# What you have to do:
Your answer consists of the lines in the data that contain "chevron". Copy each of them.

▬▬▬▬▬▬▬▬▬▬

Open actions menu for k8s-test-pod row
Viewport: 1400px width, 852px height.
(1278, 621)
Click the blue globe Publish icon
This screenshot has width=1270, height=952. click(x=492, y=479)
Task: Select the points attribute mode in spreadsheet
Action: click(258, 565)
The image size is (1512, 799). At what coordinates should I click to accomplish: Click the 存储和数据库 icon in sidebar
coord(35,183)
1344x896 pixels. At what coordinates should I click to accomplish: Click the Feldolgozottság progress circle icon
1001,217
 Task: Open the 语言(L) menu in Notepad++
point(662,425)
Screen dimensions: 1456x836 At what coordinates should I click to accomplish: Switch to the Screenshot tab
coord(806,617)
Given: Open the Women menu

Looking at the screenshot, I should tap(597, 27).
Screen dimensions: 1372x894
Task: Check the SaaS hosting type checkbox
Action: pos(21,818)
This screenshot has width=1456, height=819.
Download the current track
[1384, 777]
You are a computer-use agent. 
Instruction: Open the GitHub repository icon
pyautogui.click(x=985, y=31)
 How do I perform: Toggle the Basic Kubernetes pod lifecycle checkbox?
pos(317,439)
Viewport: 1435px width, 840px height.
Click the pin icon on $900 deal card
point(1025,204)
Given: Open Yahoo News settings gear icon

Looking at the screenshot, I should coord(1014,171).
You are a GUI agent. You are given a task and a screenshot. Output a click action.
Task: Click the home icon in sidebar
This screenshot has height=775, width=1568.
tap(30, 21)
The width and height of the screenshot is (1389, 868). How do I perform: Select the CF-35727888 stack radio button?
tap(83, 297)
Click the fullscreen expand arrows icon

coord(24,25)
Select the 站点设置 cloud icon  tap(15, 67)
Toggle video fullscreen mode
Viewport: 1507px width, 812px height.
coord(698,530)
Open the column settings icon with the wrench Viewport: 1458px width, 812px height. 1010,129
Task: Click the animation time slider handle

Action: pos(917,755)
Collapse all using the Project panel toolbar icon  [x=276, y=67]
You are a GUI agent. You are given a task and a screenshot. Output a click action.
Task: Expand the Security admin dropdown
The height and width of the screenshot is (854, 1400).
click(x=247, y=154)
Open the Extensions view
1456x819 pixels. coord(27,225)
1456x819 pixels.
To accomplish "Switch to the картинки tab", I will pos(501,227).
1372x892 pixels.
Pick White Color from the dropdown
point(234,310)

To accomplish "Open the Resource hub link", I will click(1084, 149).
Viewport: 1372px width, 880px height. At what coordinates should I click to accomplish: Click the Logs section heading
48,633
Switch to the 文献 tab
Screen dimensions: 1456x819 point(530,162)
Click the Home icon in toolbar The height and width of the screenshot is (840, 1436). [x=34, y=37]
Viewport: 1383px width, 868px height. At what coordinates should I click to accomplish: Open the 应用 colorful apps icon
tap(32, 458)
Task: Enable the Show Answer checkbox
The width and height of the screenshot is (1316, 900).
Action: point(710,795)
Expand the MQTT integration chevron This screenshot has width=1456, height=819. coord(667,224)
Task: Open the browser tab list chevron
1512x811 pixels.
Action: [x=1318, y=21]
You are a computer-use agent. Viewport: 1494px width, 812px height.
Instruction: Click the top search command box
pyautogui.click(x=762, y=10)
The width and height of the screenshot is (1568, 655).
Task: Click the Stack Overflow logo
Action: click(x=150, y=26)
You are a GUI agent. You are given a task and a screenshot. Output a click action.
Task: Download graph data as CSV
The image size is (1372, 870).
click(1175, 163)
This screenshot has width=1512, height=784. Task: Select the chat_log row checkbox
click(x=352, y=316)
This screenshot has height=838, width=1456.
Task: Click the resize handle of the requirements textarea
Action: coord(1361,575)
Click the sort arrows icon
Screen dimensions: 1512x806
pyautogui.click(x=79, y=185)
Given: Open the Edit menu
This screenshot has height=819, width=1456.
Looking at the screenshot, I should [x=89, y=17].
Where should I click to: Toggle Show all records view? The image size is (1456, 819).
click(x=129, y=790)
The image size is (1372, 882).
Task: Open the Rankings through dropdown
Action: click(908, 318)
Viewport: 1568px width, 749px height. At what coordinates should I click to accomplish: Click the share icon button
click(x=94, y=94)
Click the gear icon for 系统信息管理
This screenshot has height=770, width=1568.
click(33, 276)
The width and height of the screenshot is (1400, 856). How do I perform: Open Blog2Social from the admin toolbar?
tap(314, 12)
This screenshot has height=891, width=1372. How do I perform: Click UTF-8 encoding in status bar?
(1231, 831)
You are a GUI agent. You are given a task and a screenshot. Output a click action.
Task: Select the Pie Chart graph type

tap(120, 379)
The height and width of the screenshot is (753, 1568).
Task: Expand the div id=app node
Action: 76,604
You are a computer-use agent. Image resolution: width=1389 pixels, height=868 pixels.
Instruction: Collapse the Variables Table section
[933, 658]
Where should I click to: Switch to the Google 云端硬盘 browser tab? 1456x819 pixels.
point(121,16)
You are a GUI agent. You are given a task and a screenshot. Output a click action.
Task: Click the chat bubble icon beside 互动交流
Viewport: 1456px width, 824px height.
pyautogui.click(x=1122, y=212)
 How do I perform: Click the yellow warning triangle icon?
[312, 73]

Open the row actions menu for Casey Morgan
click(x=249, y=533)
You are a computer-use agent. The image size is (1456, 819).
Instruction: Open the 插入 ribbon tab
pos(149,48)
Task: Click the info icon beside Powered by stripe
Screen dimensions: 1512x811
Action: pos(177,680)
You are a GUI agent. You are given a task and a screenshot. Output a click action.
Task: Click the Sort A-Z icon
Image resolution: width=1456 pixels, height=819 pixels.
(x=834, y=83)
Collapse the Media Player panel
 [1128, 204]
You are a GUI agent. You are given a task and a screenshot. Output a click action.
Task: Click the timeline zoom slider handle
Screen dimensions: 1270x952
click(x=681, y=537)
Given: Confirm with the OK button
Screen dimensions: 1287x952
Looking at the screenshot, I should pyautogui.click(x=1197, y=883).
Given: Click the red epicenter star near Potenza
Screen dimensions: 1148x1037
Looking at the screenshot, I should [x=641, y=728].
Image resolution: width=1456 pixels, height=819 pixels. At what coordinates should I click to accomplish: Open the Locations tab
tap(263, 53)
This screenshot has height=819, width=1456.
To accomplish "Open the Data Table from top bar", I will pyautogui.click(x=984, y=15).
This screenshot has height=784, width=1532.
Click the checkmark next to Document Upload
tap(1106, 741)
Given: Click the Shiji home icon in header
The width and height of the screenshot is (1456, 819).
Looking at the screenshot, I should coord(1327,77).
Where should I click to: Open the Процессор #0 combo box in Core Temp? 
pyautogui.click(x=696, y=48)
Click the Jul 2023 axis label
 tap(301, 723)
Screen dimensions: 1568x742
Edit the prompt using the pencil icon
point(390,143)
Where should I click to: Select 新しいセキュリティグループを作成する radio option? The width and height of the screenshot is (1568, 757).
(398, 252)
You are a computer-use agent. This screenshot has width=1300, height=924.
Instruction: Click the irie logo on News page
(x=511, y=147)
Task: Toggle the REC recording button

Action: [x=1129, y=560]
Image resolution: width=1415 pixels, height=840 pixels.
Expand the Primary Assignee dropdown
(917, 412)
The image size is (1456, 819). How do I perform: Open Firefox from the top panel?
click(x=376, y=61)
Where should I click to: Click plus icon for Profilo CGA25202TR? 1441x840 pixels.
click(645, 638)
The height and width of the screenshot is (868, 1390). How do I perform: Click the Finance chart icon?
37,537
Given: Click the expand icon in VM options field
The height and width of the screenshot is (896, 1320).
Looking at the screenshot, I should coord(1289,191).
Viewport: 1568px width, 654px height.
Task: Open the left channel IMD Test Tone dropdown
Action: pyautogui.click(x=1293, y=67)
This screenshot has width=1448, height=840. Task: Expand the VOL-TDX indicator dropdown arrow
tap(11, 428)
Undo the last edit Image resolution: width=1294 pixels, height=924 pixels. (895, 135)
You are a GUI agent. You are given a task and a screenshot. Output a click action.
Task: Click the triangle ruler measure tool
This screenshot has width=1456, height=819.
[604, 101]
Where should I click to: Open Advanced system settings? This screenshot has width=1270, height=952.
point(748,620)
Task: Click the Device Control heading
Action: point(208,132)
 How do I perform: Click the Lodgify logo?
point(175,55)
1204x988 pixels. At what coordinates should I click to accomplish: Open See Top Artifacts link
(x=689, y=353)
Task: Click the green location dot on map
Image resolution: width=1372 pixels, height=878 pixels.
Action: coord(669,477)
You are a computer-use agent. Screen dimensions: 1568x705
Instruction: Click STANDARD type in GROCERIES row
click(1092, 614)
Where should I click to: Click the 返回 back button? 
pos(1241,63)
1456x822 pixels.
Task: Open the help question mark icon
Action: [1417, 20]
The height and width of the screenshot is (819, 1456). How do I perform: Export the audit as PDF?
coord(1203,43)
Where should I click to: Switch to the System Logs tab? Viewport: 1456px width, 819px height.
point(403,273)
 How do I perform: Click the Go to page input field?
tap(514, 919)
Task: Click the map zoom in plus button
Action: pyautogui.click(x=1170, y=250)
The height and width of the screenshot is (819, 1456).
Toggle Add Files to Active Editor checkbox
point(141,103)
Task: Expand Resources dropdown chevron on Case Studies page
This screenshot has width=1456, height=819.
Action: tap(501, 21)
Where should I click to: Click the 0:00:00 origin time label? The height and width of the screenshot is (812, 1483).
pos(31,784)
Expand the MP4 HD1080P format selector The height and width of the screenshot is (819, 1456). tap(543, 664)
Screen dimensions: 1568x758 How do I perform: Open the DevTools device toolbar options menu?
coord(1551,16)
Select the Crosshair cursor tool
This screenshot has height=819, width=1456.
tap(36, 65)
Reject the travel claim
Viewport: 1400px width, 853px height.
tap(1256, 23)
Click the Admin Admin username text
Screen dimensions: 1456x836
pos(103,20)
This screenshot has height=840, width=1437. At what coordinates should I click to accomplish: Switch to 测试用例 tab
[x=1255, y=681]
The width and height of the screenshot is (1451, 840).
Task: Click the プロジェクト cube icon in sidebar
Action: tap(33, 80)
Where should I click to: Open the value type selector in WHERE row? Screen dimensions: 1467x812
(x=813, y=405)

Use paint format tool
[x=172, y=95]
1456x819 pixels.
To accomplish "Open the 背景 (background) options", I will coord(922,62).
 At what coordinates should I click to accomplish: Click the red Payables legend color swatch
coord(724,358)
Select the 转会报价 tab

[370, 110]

▬▬▬▬▬▬▬▬▬▬

# Answer space:
Expand the MQTT integration chevron This screenshot has width=1456, height=819. coord(667,224)
Task: Open the browser tab list chevron
Task: Expand Resources dropdown chevron on Case Studies page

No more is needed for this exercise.